#### [Your objective]
Could you repeat, word for word, the line with "The image size is (560, 340)." and every line after it in the records below, leaving out any pictures?
◆ ◆ ◆ ◆
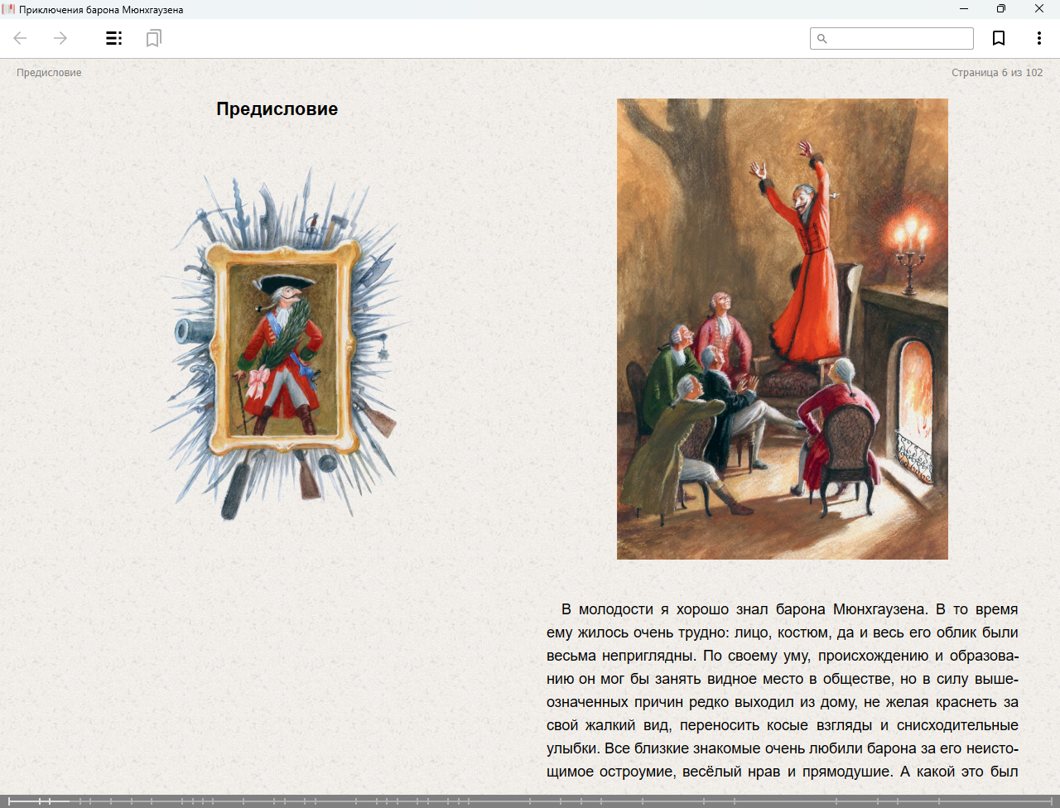The image size is (1060, 808).
Task: Open the saved bookmarks panel
Action: (153, 38)
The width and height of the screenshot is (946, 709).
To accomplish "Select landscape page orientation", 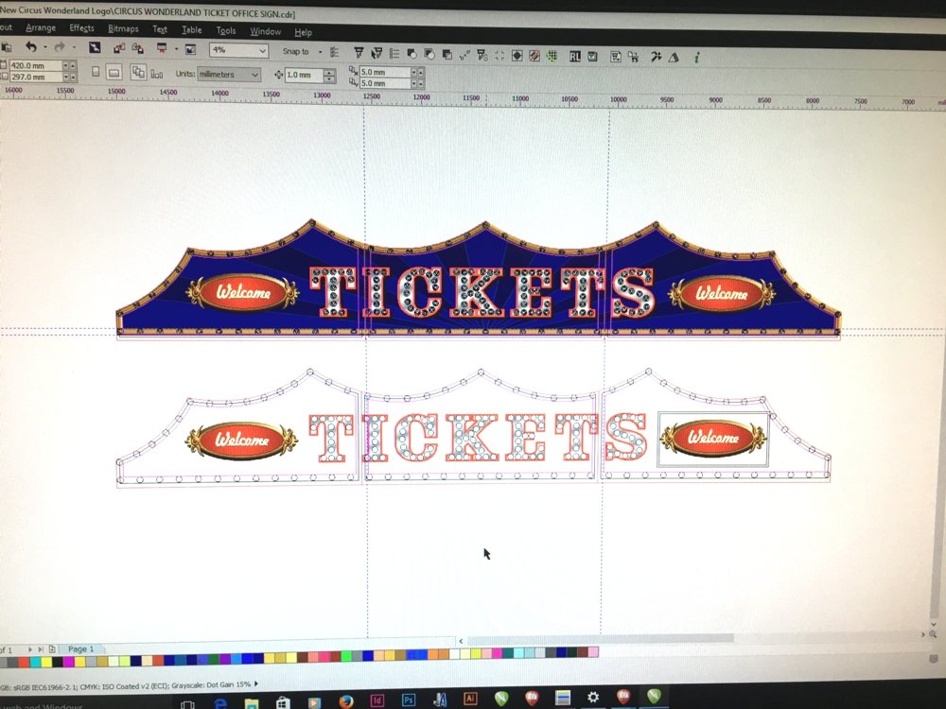I will [113, 73].
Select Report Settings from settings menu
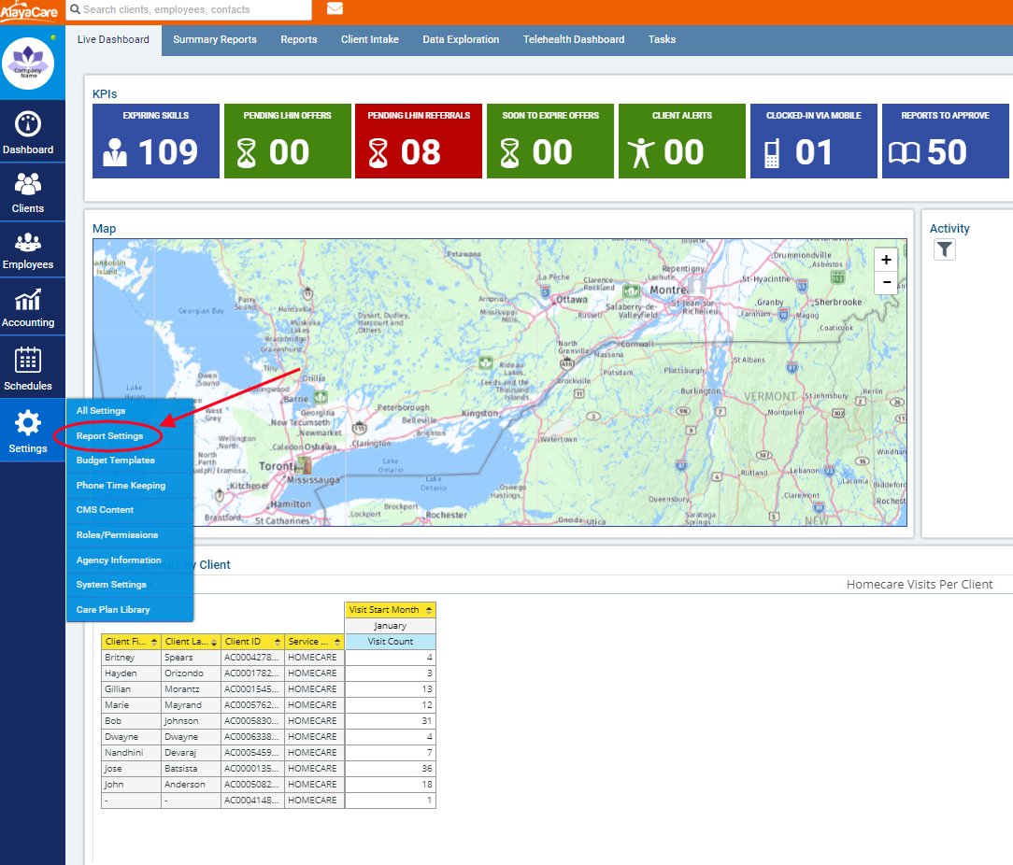Viewport: 1013px width, 865px height. tap(110, 436)
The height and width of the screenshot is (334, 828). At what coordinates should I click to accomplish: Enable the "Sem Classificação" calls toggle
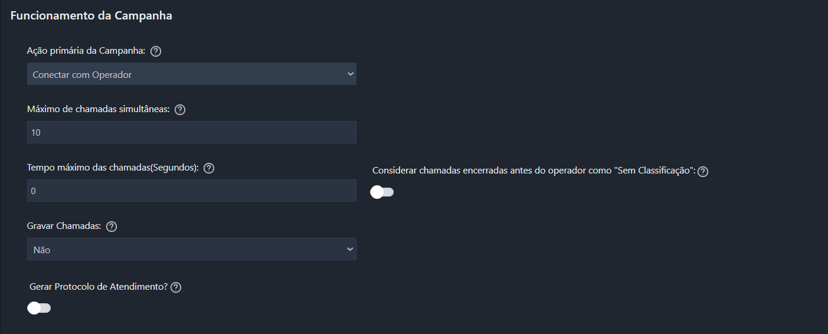[x=382, y=192]
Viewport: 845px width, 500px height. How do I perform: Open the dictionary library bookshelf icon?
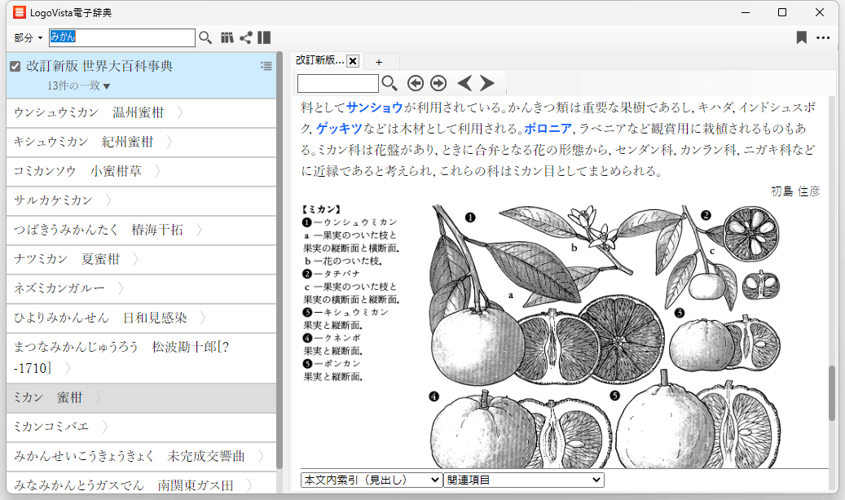coord(227,37)
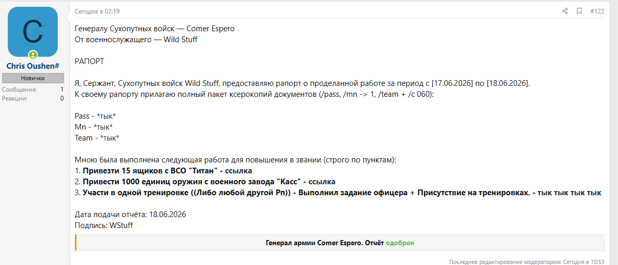Open the Chris Oushen# profile link
Viewport: 618px width, 265px height.
click(x=33, y=66)
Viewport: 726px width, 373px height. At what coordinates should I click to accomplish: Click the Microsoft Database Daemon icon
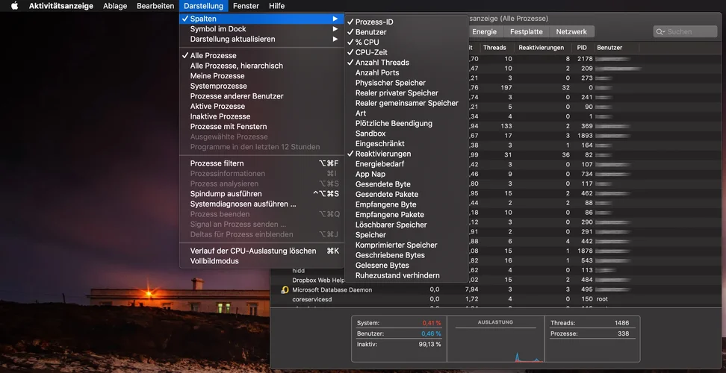(285, 289)
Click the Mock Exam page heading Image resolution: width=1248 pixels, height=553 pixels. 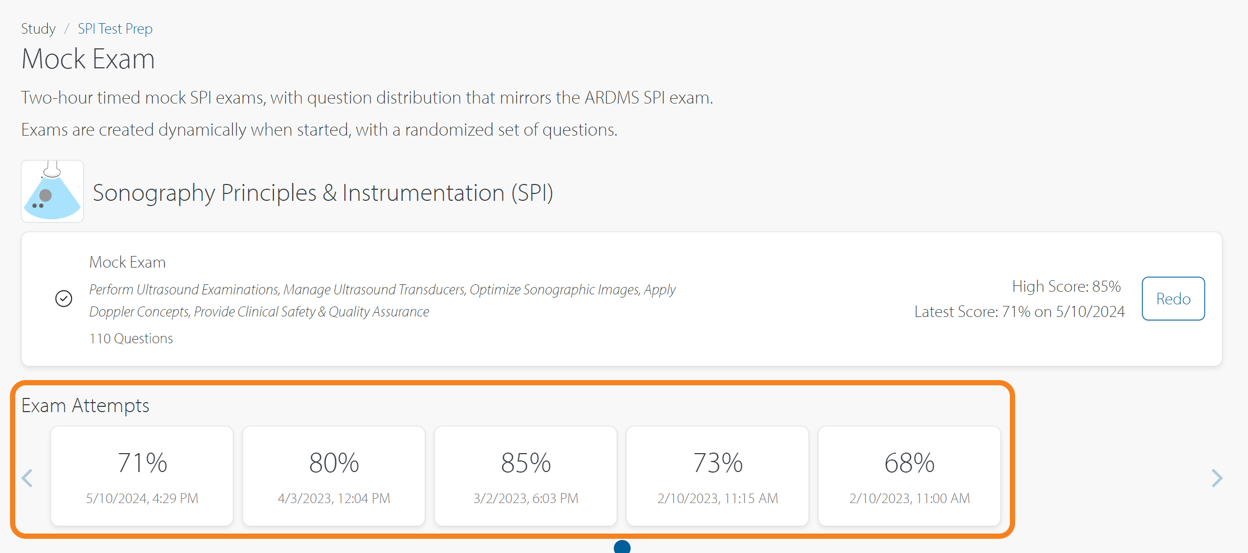pyautogui.click(x=88, y=58)
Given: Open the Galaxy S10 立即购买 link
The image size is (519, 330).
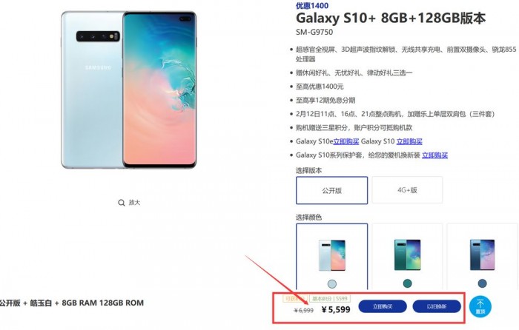Looking at the screenshot, I should point(409,141).
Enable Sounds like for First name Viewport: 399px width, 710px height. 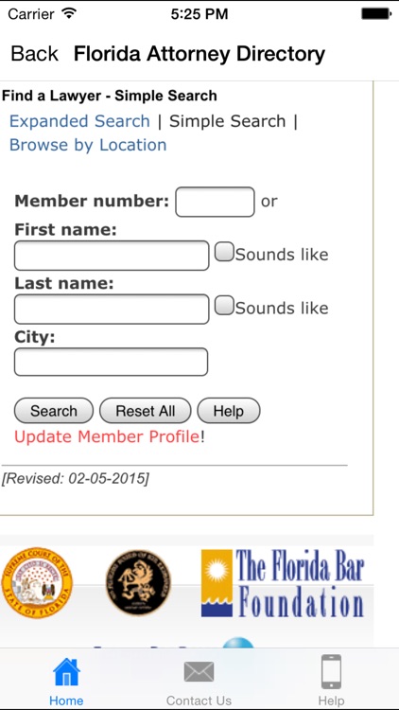(x=224, y=252)
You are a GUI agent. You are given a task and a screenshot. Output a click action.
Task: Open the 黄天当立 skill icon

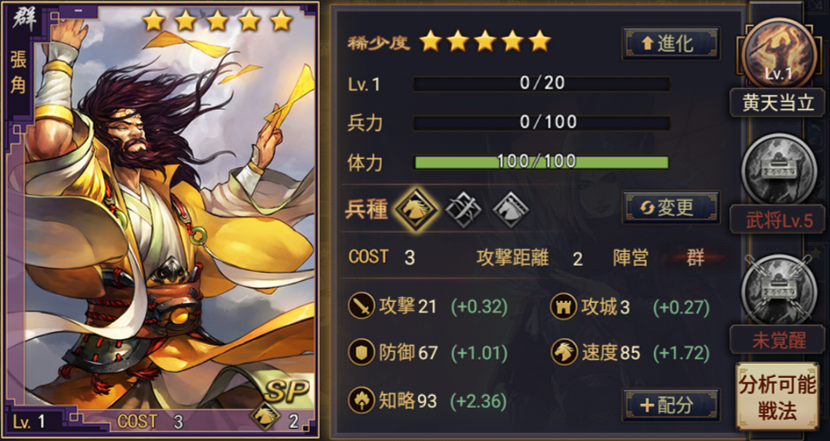pyautogui.click(x=777, y=53)
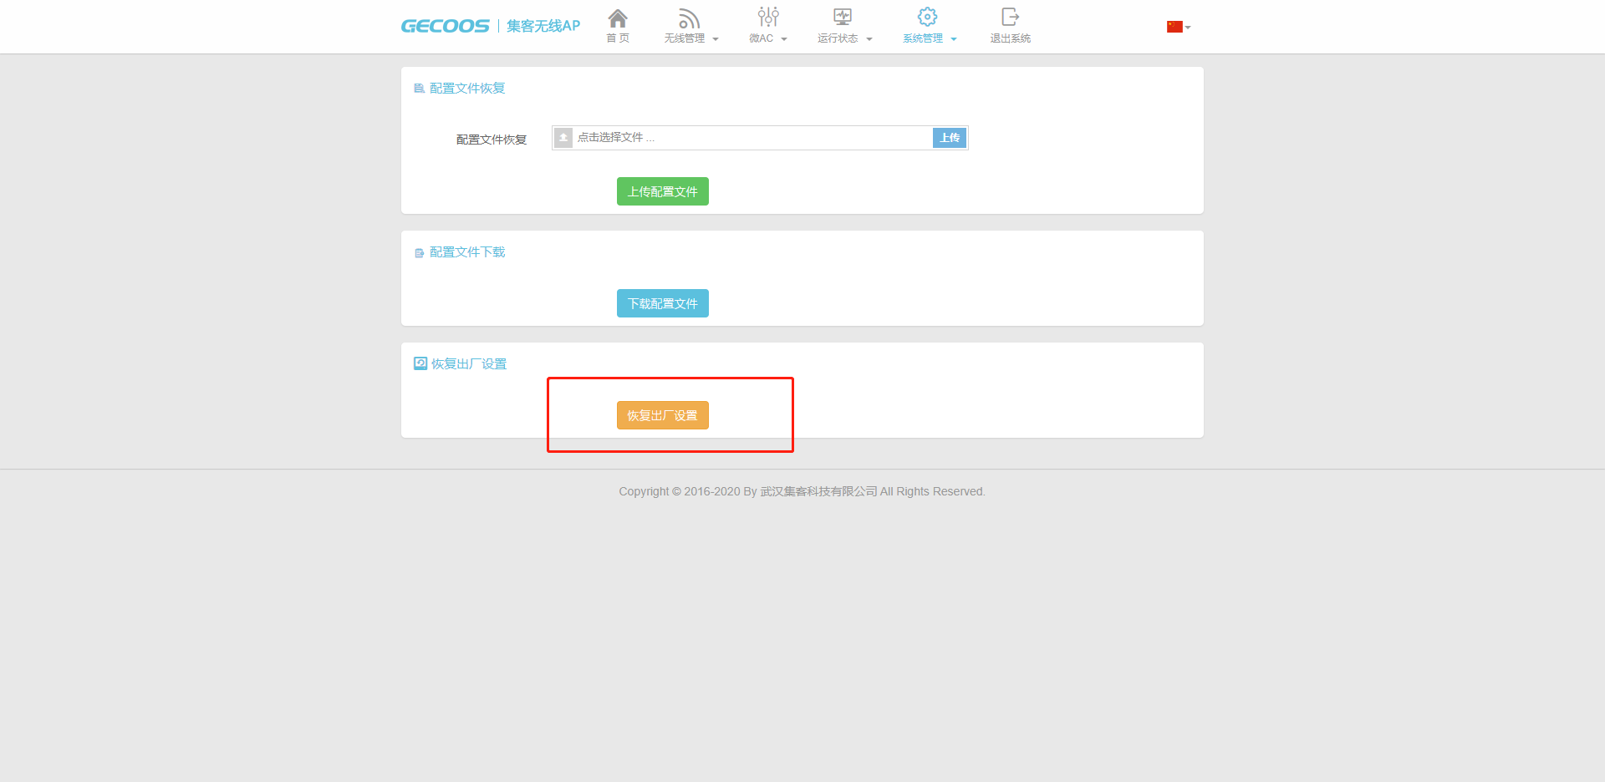Click the orange 恢复出厂设置 button
This screenshot has width=1605, height=782.
point(663,415)
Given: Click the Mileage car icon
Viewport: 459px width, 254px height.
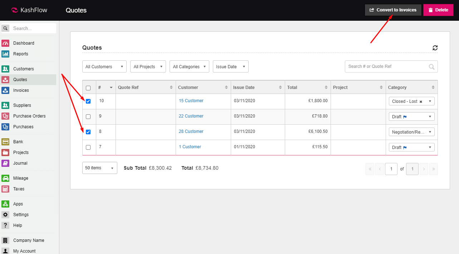Looking at the screenshot, I should [x=5, y=178].
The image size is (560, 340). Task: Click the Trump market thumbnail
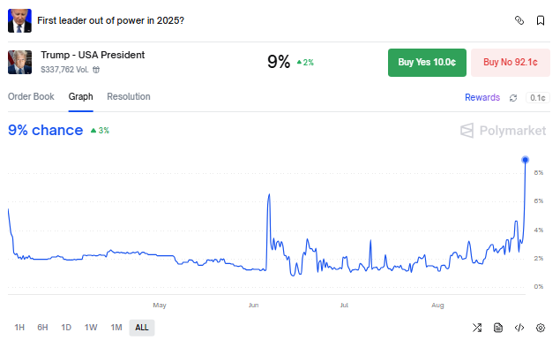(19, 62)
◆ ◆ ◆ ◆
#### [Response to the exercise]
The image size is (560, 340). Task: Click the Trump market thumbnail
(19, 62)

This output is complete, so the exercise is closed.